Le journal Frankfurter allgemeine Zeitung a remonté la chaîne de trois clusters, en Italie, aux USA et en Autriche (Rüb, Heil, et Löwenstein 2020) et montré, par exemple, comment le carnaval a lançé l’épidémie à la Nouvelle-Orléans. Le Monde a fait l’enquête pour Mulhouse (Chemin et Bacqué 2020) : ne cherchant des porteurs de virus que parmi des voyageurs venant de Chine, les médecins ne pouvaient pas préconiser l’isolement des malades locaux les consulter après un rassemblement évangélique. Et personne n’avait posé la moindre question aux organisateurs - vers le 10 février, les autorités imaginaient que les porteurs du virus étaient uniquement des voyageurs venus de Chine. La première note officielle de la sous-préfecture date du 24 février, une semaine après les faits : elle ne préconise encore rien d’autre et se contente d’indiquer ce que demande le ministère (Santé Grand Est 2020). New York symbolise aujourd’hui cette erreur fondamentale.
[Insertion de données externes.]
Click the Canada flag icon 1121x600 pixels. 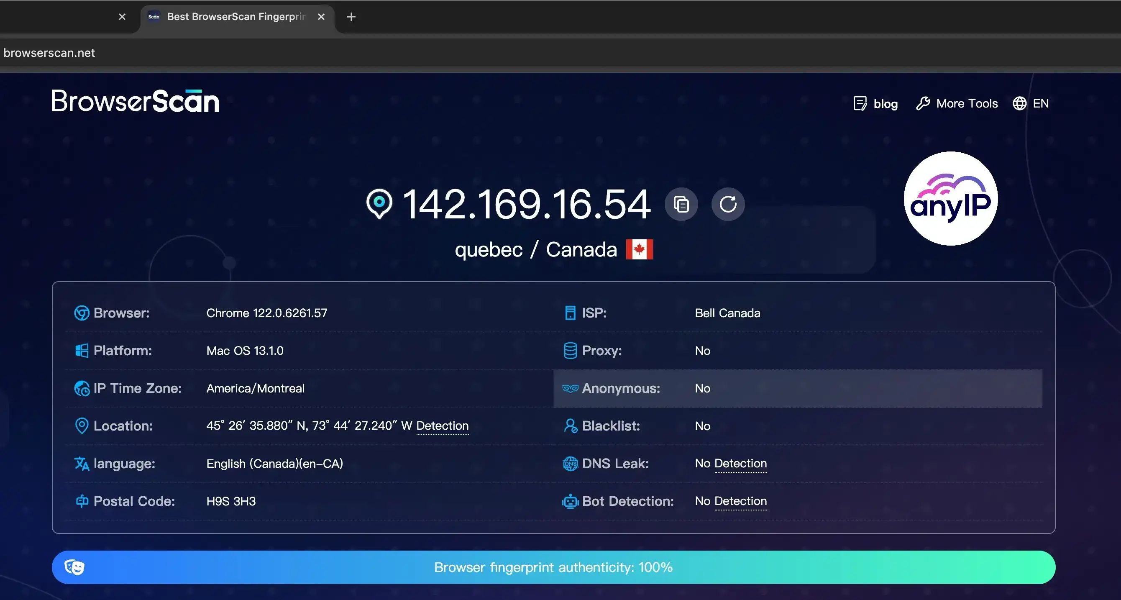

Deux siècles d’urbanisation mondiale n’ont pas donné aux métropoles la moindre capacité d’attention à ce qui se passe ailleurs. L’adage implicite de la mondialisation supposait que nous n’en connaîtrions que les bienfaits, certes inégalement répartis, et que ses coûts sociaux, y compris les épidémies, resteraient confinés au loin. L’intégration des réseaux urbains dans le capitalisme a escamoté la relation humaine. Les autres lointains sont assimilés plus ou moins à des robots avec lesquels nous commerçons. Le capitalisme fait des rapports humains des externalités qu’on peut exploiter sans les conforter. La crise pandémique vient démontrer l’inconsistance de cette orientation. L’OMS en est réduite à préconiser l’emploi de tests aux marges d’erreur considérables…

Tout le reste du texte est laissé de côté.